The number of peptide and protein drugs is increasing steadily since they are becoming more and more assessable by using genetic engineering technology. However, their stability in body fluids, especially in the gastrointestinal tract, often is very low. In addition they often encounter difficulties in traversing membranes in the body.
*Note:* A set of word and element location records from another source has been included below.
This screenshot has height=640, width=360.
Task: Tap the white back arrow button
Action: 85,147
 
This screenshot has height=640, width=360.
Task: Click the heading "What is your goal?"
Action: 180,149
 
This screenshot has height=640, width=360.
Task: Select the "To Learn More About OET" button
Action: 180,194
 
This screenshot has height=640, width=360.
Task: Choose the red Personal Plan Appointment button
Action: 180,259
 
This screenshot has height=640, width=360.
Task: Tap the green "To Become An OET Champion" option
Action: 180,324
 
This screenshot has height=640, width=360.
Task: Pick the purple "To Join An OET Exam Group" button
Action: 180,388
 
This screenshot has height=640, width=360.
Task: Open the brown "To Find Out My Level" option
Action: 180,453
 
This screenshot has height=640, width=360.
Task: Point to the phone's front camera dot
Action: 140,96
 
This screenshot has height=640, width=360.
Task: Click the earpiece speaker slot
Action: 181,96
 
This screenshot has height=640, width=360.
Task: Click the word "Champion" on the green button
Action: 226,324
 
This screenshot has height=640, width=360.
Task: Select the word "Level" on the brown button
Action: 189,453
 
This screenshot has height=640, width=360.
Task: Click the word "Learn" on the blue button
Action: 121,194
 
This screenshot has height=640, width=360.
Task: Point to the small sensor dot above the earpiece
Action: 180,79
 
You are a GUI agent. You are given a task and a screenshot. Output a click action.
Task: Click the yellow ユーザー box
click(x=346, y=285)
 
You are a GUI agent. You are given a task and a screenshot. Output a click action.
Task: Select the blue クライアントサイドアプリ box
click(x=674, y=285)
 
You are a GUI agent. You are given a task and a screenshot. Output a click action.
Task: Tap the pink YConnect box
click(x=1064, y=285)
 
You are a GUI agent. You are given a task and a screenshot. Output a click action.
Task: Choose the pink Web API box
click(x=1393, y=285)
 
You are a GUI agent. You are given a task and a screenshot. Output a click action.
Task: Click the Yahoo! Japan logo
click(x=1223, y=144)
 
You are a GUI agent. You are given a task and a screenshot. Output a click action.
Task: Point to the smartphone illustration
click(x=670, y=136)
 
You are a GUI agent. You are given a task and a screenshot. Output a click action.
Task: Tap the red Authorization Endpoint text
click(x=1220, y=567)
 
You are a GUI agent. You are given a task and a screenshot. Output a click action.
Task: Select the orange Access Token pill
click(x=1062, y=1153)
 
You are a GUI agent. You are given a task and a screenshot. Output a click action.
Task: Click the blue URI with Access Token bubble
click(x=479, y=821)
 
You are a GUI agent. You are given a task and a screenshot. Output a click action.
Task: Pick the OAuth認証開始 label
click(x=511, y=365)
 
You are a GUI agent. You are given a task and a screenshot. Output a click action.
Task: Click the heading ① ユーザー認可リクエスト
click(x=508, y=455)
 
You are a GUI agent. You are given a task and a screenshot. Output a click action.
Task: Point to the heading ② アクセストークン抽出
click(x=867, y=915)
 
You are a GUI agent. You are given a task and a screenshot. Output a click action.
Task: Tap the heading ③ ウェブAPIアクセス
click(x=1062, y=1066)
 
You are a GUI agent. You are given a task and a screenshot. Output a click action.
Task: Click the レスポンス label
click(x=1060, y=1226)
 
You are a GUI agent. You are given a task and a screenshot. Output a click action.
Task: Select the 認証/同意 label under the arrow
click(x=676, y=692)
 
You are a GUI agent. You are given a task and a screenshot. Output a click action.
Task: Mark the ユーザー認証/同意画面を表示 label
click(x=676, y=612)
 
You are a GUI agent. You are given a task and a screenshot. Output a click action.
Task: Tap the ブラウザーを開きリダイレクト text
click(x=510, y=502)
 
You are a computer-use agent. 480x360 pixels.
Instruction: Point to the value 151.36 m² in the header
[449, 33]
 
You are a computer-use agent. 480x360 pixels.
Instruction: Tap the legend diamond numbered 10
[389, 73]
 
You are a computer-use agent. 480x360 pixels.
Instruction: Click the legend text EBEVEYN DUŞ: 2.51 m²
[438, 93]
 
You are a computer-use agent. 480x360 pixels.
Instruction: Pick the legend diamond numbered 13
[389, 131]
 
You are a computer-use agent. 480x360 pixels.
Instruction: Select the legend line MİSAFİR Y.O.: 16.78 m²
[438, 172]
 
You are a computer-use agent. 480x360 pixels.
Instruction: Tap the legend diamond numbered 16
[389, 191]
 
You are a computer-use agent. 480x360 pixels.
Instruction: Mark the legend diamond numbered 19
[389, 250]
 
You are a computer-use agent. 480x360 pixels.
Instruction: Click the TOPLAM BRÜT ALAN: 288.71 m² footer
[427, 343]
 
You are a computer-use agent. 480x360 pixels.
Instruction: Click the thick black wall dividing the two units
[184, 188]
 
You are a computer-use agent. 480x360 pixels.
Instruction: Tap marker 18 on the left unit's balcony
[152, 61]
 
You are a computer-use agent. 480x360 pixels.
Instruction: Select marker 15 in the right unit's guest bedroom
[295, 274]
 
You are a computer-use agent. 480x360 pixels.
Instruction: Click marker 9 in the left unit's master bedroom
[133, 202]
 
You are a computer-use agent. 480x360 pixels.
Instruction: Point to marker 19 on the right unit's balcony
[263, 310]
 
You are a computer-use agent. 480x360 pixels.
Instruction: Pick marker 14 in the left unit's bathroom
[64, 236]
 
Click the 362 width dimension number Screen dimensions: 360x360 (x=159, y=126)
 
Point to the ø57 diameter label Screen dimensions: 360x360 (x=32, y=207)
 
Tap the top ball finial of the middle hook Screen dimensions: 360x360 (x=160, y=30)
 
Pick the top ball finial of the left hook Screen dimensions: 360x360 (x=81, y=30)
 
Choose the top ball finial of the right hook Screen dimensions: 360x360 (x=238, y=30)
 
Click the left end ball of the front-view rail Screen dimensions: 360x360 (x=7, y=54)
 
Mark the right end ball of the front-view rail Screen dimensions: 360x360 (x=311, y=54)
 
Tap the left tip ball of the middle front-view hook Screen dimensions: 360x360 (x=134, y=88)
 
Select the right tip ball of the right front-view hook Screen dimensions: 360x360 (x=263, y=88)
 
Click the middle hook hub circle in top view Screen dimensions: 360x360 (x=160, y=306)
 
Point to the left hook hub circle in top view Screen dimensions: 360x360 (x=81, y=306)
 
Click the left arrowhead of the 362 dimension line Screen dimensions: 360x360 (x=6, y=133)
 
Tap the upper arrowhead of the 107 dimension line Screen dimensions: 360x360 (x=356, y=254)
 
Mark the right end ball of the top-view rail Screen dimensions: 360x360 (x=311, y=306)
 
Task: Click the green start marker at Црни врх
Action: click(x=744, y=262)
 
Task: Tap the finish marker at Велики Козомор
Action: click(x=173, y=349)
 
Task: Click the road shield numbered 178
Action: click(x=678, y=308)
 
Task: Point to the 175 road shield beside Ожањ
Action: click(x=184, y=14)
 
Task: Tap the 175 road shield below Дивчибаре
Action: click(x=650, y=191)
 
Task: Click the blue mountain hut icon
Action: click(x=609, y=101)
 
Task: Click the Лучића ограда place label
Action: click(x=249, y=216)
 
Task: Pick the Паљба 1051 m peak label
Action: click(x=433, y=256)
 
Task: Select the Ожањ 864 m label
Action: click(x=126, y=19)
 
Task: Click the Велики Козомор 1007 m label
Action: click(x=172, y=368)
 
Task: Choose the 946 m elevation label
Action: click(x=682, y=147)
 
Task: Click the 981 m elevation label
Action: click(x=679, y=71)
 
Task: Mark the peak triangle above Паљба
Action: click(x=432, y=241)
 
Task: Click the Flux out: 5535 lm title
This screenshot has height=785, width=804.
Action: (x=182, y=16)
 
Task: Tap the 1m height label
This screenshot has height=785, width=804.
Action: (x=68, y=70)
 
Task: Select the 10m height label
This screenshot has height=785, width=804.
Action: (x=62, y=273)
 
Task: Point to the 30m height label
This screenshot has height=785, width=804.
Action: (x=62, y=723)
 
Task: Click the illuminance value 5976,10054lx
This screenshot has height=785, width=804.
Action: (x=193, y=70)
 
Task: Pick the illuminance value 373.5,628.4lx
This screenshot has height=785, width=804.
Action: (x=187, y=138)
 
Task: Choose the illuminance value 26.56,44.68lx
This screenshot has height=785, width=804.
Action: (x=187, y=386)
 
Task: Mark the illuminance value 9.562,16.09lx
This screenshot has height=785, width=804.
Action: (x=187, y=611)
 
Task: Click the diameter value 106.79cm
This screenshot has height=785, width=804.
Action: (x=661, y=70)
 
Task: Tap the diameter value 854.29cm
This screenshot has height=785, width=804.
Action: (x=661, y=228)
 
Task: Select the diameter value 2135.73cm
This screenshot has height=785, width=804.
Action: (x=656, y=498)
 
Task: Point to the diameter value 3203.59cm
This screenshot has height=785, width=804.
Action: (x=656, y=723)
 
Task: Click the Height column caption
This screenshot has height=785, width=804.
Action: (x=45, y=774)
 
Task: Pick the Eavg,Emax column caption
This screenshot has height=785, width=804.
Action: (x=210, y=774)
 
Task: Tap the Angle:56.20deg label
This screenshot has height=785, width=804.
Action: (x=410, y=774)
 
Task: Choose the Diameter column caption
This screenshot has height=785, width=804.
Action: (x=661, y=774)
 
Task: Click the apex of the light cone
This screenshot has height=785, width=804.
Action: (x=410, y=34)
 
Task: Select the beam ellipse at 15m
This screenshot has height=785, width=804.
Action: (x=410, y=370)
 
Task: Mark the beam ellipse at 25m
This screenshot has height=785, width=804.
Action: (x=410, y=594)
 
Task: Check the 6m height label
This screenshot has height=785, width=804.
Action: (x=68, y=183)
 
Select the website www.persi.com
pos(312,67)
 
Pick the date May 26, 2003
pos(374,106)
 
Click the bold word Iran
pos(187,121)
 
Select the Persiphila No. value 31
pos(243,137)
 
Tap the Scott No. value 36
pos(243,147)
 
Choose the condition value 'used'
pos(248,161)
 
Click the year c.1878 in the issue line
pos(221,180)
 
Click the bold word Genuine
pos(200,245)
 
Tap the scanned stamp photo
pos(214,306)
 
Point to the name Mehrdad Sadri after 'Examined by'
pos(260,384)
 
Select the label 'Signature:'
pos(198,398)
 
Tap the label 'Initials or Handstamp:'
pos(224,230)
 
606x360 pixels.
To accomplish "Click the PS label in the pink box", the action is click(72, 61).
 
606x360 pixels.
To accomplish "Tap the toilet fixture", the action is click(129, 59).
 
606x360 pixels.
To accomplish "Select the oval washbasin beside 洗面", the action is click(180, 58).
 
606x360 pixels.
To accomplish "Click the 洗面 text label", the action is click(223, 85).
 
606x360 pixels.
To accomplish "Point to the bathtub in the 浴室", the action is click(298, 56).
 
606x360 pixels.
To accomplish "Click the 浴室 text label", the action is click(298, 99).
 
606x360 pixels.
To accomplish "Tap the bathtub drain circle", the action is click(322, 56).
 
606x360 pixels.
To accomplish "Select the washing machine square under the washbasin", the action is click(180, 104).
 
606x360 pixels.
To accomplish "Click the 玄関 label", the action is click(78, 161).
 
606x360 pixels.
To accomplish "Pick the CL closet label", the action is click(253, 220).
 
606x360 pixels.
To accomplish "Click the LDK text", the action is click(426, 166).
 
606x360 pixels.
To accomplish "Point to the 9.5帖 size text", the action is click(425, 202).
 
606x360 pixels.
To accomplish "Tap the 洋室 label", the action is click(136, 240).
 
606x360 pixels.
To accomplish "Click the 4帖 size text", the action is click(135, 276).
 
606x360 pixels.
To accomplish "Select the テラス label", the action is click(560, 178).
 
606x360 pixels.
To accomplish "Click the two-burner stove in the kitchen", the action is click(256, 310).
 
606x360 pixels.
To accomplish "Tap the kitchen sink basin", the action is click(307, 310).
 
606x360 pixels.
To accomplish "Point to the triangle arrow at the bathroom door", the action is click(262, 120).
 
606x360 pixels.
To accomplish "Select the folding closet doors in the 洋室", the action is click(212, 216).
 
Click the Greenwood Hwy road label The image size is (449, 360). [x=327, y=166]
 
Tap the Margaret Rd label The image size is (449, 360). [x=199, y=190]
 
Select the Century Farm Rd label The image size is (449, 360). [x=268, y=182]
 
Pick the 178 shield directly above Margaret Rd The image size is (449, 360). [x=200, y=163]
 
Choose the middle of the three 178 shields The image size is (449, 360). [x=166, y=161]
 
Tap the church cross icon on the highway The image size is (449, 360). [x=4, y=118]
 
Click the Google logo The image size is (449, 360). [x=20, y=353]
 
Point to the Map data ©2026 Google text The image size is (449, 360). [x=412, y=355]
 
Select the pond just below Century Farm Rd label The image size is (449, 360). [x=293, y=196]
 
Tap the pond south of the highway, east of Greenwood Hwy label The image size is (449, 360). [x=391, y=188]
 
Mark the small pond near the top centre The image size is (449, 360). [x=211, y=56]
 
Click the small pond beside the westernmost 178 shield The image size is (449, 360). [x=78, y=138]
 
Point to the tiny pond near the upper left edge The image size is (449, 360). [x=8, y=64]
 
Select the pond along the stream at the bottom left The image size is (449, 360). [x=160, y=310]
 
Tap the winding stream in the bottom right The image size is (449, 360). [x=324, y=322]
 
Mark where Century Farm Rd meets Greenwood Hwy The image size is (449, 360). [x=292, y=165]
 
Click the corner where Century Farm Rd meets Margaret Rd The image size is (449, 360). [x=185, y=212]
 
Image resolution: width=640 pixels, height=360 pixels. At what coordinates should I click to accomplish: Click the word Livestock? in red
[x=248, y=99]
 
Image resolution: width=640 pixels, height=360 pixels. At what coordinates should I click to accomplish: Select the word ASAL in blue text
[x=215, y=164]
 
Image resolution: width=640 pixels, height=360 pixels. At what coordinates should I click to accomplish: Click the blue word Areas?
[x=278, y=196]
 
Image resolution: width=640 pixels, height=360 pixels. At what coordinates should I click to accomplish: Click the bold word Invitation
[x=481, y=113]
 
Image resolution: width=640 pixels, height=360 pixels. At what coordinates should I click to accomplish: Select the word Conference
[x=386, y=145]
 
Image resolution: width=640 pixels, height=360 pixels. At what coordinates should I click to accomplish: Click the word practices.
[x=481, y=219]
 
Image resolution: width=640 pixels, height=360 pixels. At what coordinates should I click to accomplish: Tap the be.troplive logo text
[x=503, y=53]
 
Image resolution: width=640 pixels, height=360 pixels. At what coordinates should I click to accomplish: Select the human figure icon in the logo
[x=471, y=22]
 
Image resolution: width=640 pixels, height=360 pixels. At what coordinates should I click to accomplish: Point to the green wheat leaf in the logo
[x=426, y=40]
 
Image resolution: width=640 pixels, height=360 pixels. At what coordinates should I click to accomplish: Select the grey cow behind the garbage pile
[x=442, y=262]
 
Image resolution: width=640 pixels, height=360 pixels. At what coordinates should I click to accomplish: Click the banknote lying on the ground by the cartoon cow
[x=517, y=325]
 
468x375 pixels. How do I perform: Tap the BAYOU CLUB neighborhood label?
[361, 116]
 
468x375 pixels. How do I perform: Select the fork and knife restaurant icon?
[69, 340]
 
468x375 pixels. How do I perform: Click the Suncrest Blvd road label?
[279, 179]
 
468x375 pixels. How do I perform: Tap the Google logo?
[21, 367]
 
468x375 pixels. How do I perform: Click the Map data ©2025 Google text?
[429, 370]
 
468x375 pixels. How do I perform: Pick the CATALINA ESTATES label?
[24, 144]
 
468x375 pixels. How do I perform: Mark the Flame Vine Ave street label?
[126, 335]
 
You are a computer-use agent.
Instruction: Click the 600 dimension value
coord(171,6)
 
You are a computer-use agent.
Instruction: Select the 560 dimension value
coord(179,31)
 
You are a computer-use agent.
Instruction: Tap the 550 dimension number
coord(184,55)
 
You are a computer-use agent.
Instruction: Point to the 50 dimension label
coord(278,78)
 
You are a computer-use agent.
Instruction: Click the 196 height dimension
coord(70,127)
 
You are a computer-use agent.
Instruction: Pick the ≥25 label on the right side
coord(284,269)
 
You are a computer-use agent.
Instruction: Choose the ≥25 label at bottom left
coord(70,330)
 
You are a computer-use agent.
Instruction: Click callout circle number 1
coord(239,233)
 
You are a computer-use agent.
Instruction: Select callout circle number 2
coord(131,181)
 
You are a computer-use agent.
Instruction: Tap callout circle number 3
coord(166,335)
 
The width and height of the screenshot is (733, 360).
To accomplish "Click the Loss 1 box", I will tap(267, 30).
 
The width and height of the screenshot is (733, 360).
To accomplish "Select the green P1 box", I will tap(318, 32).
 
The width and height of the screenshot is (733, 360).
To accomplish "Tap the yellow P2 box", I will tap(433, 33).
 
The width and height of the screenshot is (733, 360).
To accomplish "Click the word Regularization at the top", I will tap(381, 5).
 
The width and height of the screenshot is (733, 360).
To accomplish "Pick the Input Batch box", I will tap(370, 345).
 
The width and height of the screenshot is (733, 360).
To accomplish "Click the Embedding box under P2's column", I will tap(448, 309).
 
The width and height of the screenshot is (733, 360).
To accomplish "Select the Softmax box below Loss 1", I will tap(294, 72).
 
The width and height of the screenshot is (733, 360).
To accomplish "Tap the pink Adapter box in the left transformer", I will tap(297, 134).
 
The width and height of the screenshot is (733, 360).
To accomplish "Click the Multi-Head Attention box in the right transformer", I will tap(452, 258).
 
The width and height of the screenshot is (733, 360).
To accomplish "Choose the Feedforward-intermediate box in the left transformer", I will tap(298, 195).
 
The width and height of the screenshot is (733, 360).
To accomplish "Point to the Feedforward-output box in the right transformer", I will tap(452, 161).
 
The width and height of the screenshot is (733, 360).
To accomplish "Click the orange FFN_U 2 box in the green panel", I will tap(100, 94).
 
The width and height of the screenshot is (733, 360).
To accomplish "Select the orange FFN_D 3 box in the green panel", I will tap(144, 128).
Peptides and proteins mostly bind rather well to nanoparticles, which can enable an improvement in the stability as well as in the transport across membranes and into specific cells.
The possibility of using nanoparticles to enable the oral delivery of the peptides insulin  and salmon calcitonin  and the transport of dalargin [30, 66] and kytorphin  was already shown and discussed in Sections 7.5.1 and 7.4, respectively.
The model protein bovine serum albumin (BSA) was incorporated into poly(lactic-co-glycolide) nanoparticles and their loading and release properties were investigated . The release rate was fairly constant after an initial burst release and was enhanced by the incorporation of polox-amer 188, reaching approximately 100% with this preparation after 30 days. Other peptidic substances that were bound to nanoparticles include growth hormone releasing factor (hGRF) [77, 390], gangliosides , and granulocyte-colony stimulating factor (G-CSF) . The stability of these factors was increased and their release could be modulated. Poly(isohexyl cyanoacrylate) nanoparticles were able to maintain rather constant plasma levels of this drug for over 24 h after subcutaneous administration to rats. In contrast, with the same dose of free GRF plasma levels about
7 times higher appeared after 2 min that deceased rapidly, and no GRF was detectable any more after 100 min . Mice experiments were conducted with rhG-CSF bound to poly(isohexyl cyanoacrylate) nanoparticles by addition after
8 h after start of the polymerization. However, no increase in short-term effects was observable after intravenous injection of the nanoparticle preparation compared to free (rhG-CSF) .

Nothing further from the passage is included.